第15話
「はい、これ」
手に持った二つの缶ジュースの一つを私に差し出した。
お礼を言って受け取るとレイコは私の隣に座って缶ジュースのプルタブを開けた。
「大丈夫? 忘れろって言われても、眠ったくらいで忘れられないわよね。あんなに優しい色使いなのに、乙女心の微妙な色はわからないのね」
レイコの目線の先には、イーゼルに立てかけてあるナオヤの油絵がある。
ナオヤは風景画を得意としている。モネを思わせるような優しい色彩で見ていると、日光浴しているような気分になる。

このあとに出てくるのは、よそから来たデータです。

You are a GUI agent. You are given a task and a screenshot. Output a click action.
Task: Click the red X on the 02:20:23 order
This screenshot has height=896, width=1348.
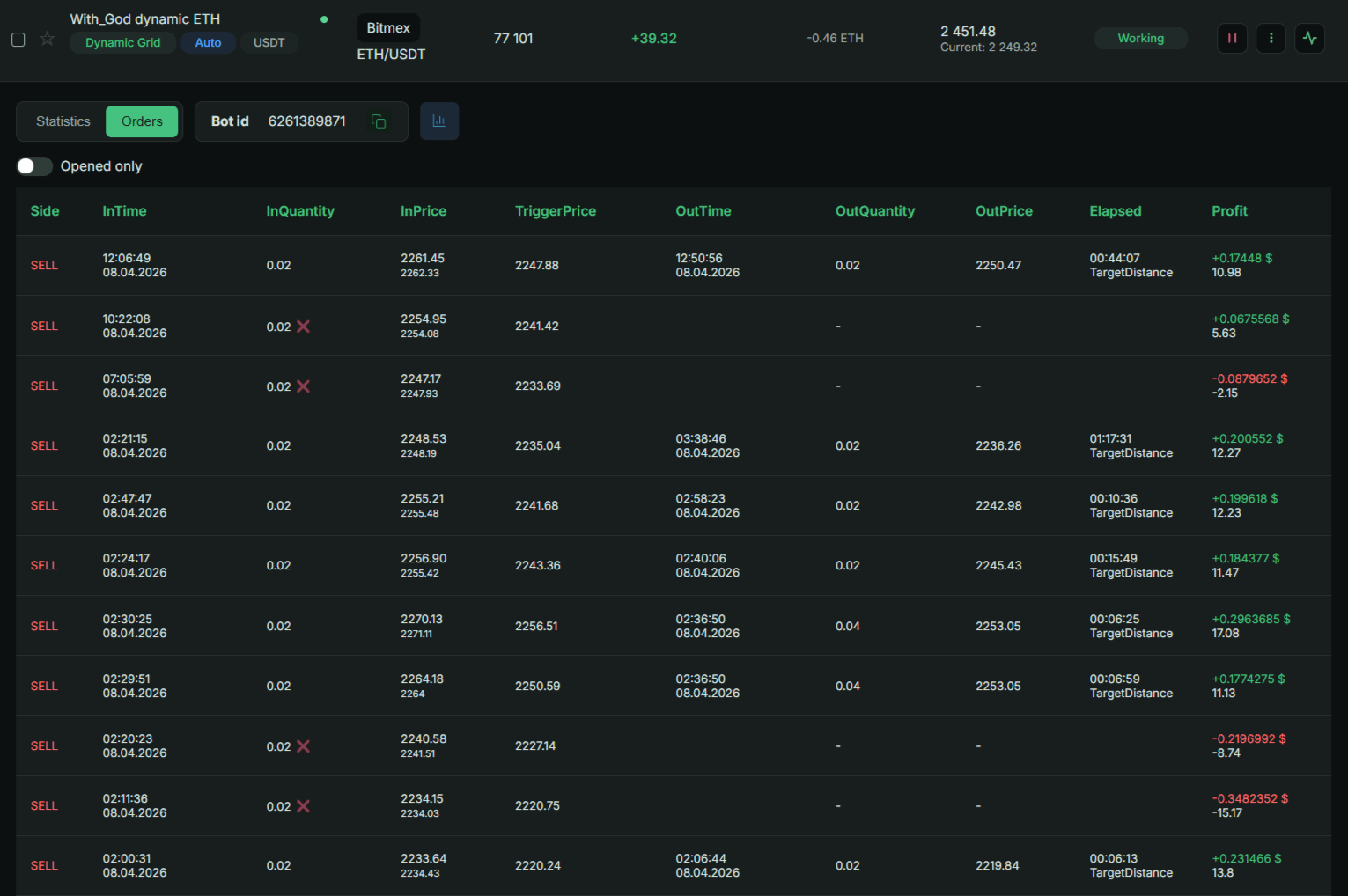[x=303, y=745]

私もナオヤの作品は大好き。たしかに、描いている本人からは想像出来ないよね。
さっきも燃えるような赤って言っていたし、なんだか可笑しくなって自然と笑えた。
「ありがとうレイコ。ナオヤも気を使ってくれたんだよね?」
「そうかも。あいつなりの優しさだったのかしら? 人を好きになっちゃうのってやっぱり理屈じゃないのよね。私も、あんな訳のわかんない奴、好きになっちゃうし」
最後だけ小声で私に話すと優しく笑った。綺麗なロングストレートの髪にしっかりとした凹凸のある体。
身長も一六〇センチはあってモデルみたい。少し猫を思わせるパッチリ二重の目がとってもクール。
同性の私だって思わずレイコに見とれる。
それに、ボケっとしている私とも仲良くしてくれて面倒見の良い、姉みたいな優しい女の子。